Ma Grand-Mère : Hum ! Maintenant, même si tu as une vache, tu n’auras presque rien à lui donner comme nourriture. Du coup, elle va te mourir entre les mains, et tu seras obligés soit de cultiver le peu de terre qui nous reste, ou carrément de te rendre en ville et débrouiller un travail.

Moi : Comment, ça ? Pourquoi quitter le village où nous avons des champs qui peuvent nous nourrir, certes avec un peu plus d’efforts. Plutôt que se lancer dans l’incertitude de la vie urbaine, où le chômage torture même ceux qui y ont grandi ?

Les bananiers qui tombent avec un simple doigt.

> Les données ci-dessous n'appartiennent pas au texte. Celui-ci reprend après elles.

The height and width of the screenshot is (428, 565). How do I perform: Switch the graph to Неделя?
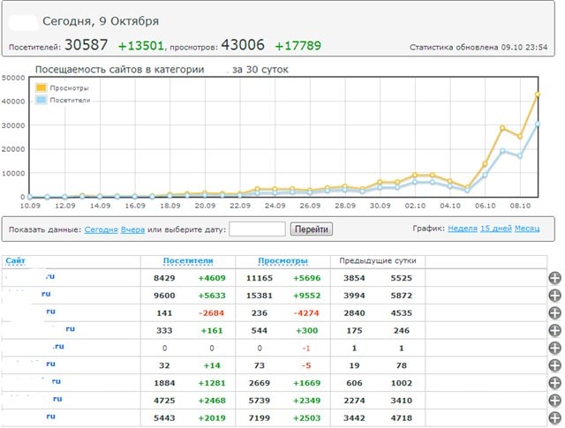click(462, 228)
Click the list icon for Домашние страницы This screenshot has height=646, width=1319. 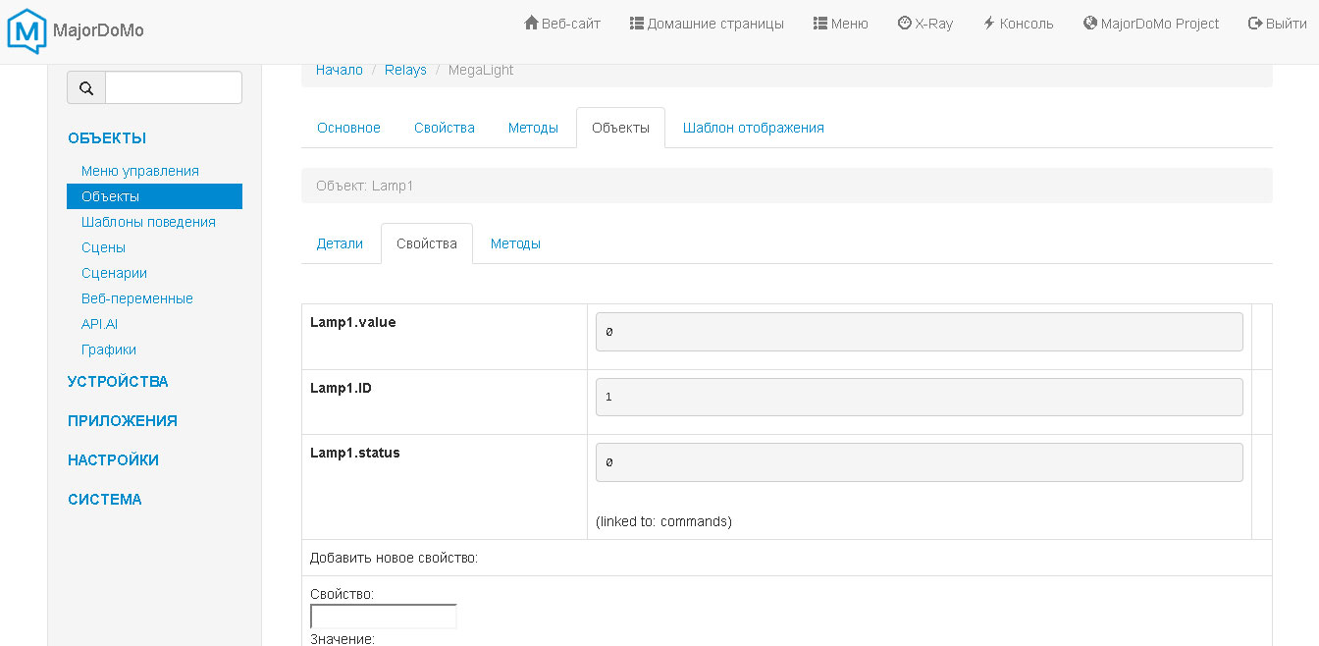click(637, 24)
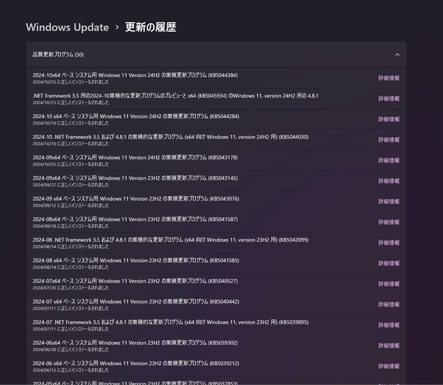Open 詳細情報 link for KB5044030

click(x=388, y=140)
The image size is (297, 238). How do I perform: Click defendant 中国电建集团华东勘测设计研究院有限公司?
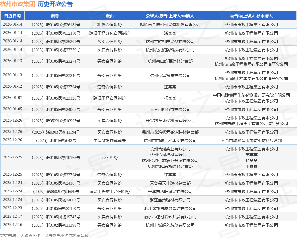[x=251, y=95]
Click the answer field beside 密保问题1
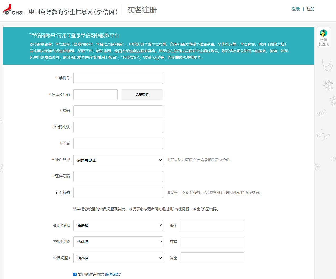The image size is (336, 279). tap(212, 225)
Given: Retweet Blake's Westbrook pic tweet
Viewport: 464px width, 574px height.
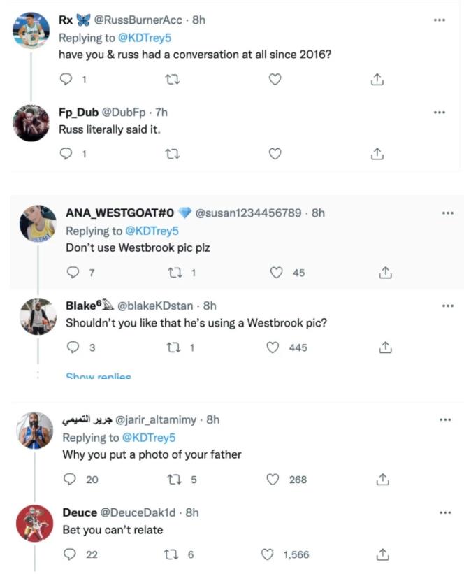Looking at the screenshot, I should tap(175, 347).

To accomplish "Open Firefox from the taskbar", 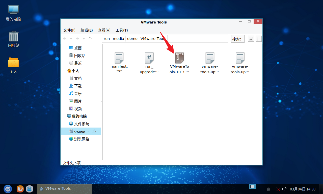I will [20, 189].
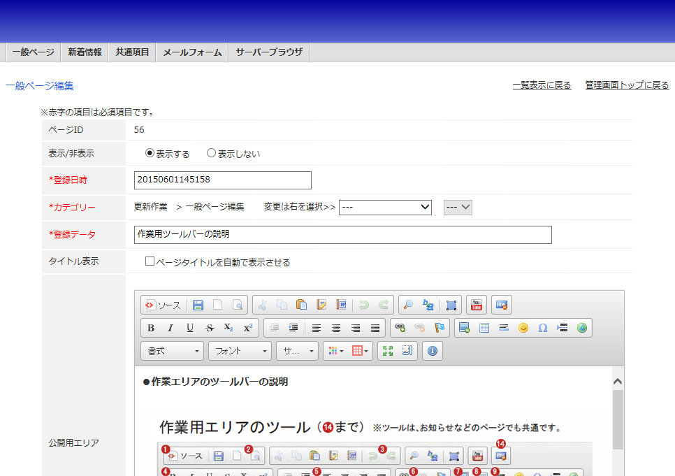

Ma Grand-Mère : Nous-mêmes, nous savions que c’était ça la vie. Nous avions des terres. Nous savions quelle plante, quelle racine, quel fruit cultiver en quelle saison. Combien de mois attendre avant la nouvelle récolte, et ainsi quelle quantité mettre en stock, ou quelle autre placer au marché. Il y avait bien-sûr quelques changements. Mais, à un certain moment, nous avons remarqué que le sol mettait beaucoup de temps que prévu, et c’était répétitif. A une certaine période, nous étions encore toutes jeunes, et on partait jouer dans les champs des bananiers. Nous étions étonnés de voir des gros bananiers tomber par un simple coup de pouce.

Moi : Vous n’exagérez pas là ?

Ma Grand-mère : Je n’exagère pas. Un doigt faisait tomber un gros bananier. Ou juste un matin, tu peux te réveiller et trouver toute ta bananeraie par terre. On a commencé à penser que c’était de la sorcellerie, ou la malédiction. Mais je ne crois pas. C’est quelque chose qui nous dépasse tous.

Le changement climatique, et la longévité des hommes

Moi : Ah, oui. C’est ça ce qu’on appelle Changement climatique.

Ma Grand-mère : Ahan ! moi je ne connais pas ces termes-là de la ville. Mon fils, je suis surprise de voir comment les gens meurent maintenant comme des champignons. Quand j’étais encore enfant, dans notre village, quelqu’un pouvait mourir aujourd’hui, et c’est après une année qu’un autre va mourir. Je pense que tout ça c’est dans la même histoire. Maintenant, on accélère la croissance des plantes : il fallait attendre 4 à 5 mois pour récolter une tomate. Mais maintenant, après je ne sais pas une semaine on a une tomate. Ça c’est de la sorcellerie. Et c’est comme ça que nous on mange ça. On abime d’abord la terre, mais on n’est pas satisfait, on abîme aussi nos corps. Et on a alors des complications de santé. Aujourd’hui me voici trop faible à 68 ans. Alors que la mère de ton grand-père est morte à 99 ans, encore forte. Moi, je n’ai aucune chance d’atteindre cet âge.

La conversation ne s’était pas arrêté là. Mais j’ai appris de cette vieille femme, m’a touché l’amygdale. Et quand j’y pense, je n’arrête pas de me dire qu’à mon niveau j’adopte les recommandations pour lutter contre le changement climatique.2

1. Taté veut dire Grand-mère ou grand-père, en swahili de Goma (RDC)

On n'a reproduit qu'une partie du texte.